Iran on Saturday fingered Israel as being behind the car bombing in Beirut a few weeks ago, which killed the intelligence chief of Lebanon's Internal Security Forces, General Wissam al-Hassan.

According to a report in Naharnet, Iranian Foreign Minister Ali Akbar Salehi said that Israel is the “primary beneficiary” from the al-Hassan’s assassination. Al-Hassan was a prominent figure opposed to Syrian President Bashar al-Assad and his involvement in Lebanese affairs. The assassination has blamed on Assad and his Lebanon proxy Hizbullah.

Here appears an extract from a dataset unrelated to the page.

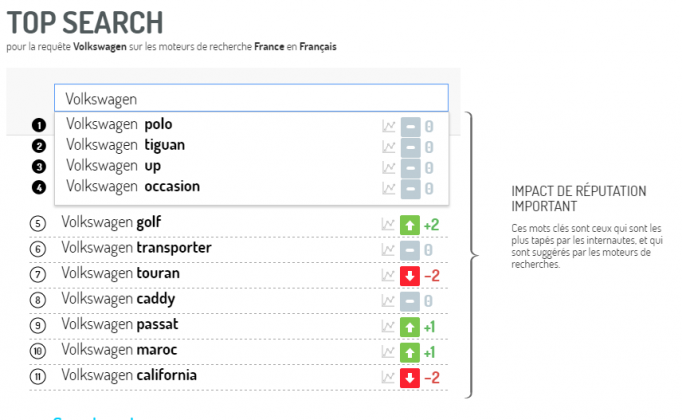Viewport: 682px width, 420px height.
Task: Click the gray minus icon for Volkswagen caddy
Action: [x=410, y=300]
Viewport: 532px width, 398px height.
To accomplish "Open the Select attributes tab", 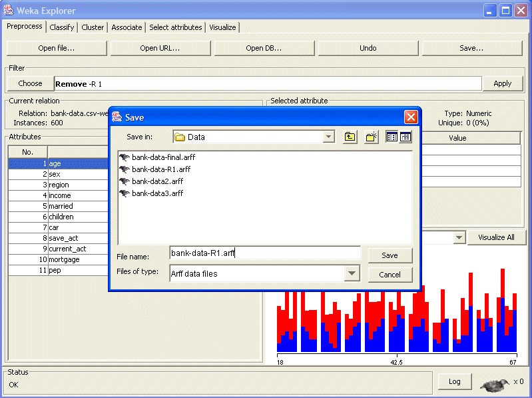I will click(175, 27).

“What will Syria benefit from killing him?” the report quoted Salehi as having said in an interview in the Kuwaiti al-Rai newspaper and the Qatari al-Watan newspaper.

Salehi claimed that al-Hassan uncovered 30 Israeli spy networks in Lebanon, “which indicates that Israel is solely the number one beneficiary from his assassination.”

He noted, according to Naharnet, that although his country “maintains special ties with Hizbullah and AMAL it also has special relations with all of the parties in Lebanon.”

“We might have different points of view over some issues, however, we don't meddle in the Lebanese affairs,” Salehi said.

In the interview, Salehi was also asked about Hizbullah's Iranian-made drone that penetrated Israel on October 6. He said that “it's not a secret that Iran has obtained pilotless aircrafts that are more sophisticated than this one.”

“We are one of the few countries that has this technology and our drones can reach a range up to 2,000 kilometers,” Salehi claimed.

Israel's air force shot down the unarmed drone over the Negev desert after it entered the country's airspace from the Mediterranean Sea.

Hizbullah chief Hassan Nasrallah later boasted that his group sent the unmanned drone over Israel. The group’s Al-Manartelevision networkalso broadcast a video which the network claimed simulates the route made by the unmanned drone.

Iranian Defense Minister Brigadier General Ahmad Vahidi said last week that the drone was not Iran’s most advanced unmanned aerial vehicle.

“The Islamic Republic of Iran currently has unmanned aerial vehicles with a technology by far more advanced than [that of] the drone recently flown by the resistance movement of Hizbullah in the Zionist regime’s airspace,” Vahidi said, according to a report in PressTV.

The technology of Hizbullah’s Iranian-made drone was not definitely “Iran’s latest technology,” he said.